The traffickers' harvest is innocence. Before young women and girls are taken to the United States, their captors want to obliterate their sexual inexperience while preserving its appearance.
The young women are typically kept in locked-down, gated villas in groups of 16 to 20. The girls are provided with all-American clothing -- Levi's and baseball caps. They learn to say, ''U.S. citizen.'' They are also sexually brutalized. Nicole told me that the day she arrived in Tijuana, three of her traveling companions were ''tried out'' locally. The education lasts for days and sometimes weeks.
For the Mexican girls abducted by Los Lenones, the process of breaking them in often begins on Calle Santo Tomas, a filthy narrow street in La Merced, a dangerous and raucous ghetto in Mexico City. Santo Tomas has been a place for low-end prostitution since before Spain's conquest of Mexico in the 16th century. But beginning in the early 90's, it became an important training ground for under-age girls and young women on their way into sexual bondage in the United States. When I first visited Santo Tomas, in late September, I found 150 young women walking a slow-motion parabola among 300 or 400 men. It was a balmy night, and the air was heavy with the smell of barbecue and gasoline. Two dead dogs were splayed over the curb just beyond where the girls struck casual poses in stilettos and spray-on-tight neon vinyl and satin or skimpy leopard-patterned outfits. Some of the girls looked as young as 12. Their faces betrayed no emotion. Many wore pendants of the grim reaper around their necks and made hissing sounds; this, I was told, was part of a ritual to ward off bad energy. The men, who were there to rent or just gaze, didn't speak. From the tables of a shabby cafe midblock, other men -- also Mexicans, but more neatly dressed -- sat scrutinizing the girls as at an auction. These were buyers and renters with an interest in the youngest and best looking. They nodded to the girls they wanted and then followed them past a guard in a Yankees baseball cap through a tin doorway.
Inside, the girls braced the men before a statue of St. Jude, the patron saint of lost causes, and patted them down for weapons. Then the girls genuflected to the stone-faced saint and led the men to the back, grabbing a condom and roll of toilet paper on the way. They pointed to a block of ice in a tub in lieu of a urinal. Beyond a blue hallway the air went sour, like old onions; there were 30 stalls curtained off by blue fabric, every one in use.
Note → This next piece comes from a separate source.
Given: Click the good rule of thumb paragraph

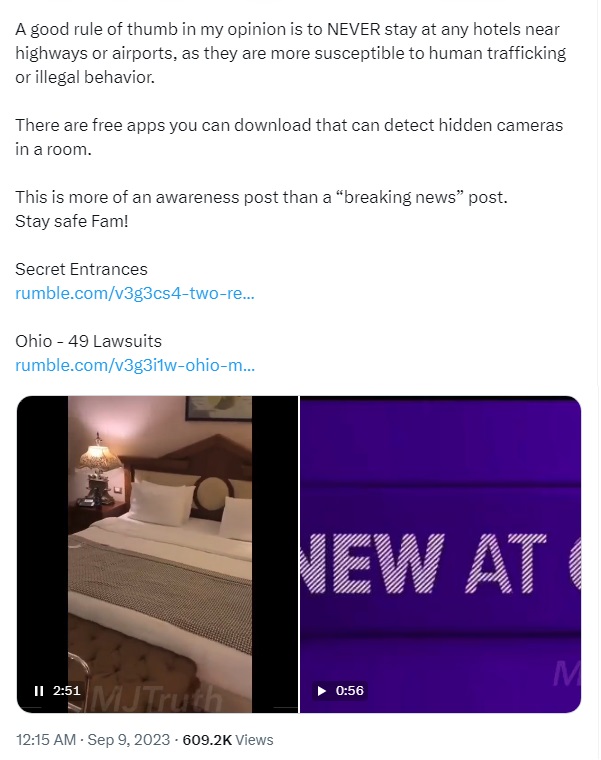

Fifteen minutes of straightforward intercourse with the girl's clothes left on cost 50 pesos, or about $4.50. For $4.50 more, the dress was lifted. For another $4.50, the bra would be taken off. Oral sex was $4.50; ''acrobatic positions'' were $1.80 each. Despite the dozens of people and the various exertions in this room, there were only the sounds of zippers and shoes. There was no human noise at all.
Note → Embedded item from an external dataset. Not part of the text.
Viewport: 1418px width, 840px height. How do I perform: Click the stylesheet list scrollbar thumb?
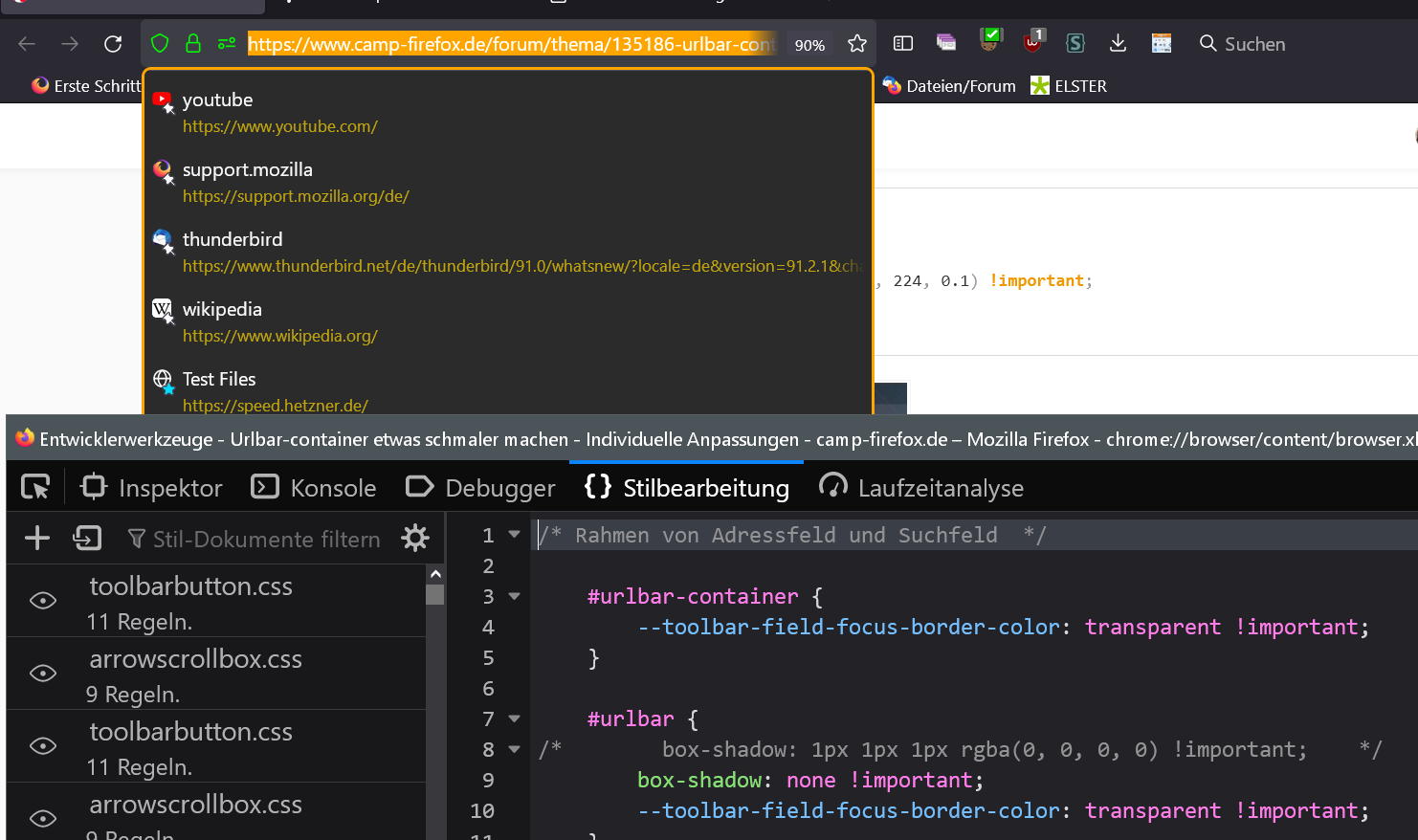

Most of the girls on Santo Tomas would have sex with 20 to 30 men a day; they would do this seven days a week usually for weeks but sometimes for months before they were ''ready'' for the United States. If they refused, they would be beaten and sometimes killed. They would be told that if they tried to escape, one of their family members, who usually had no idea where they were, would be beaten or killed. Working at the brutalizing pace of 20 men per day, a girl could earn her captors as much as $2,000 a week. In the U.S., that same girl could bring in perhaps $30,000 per week.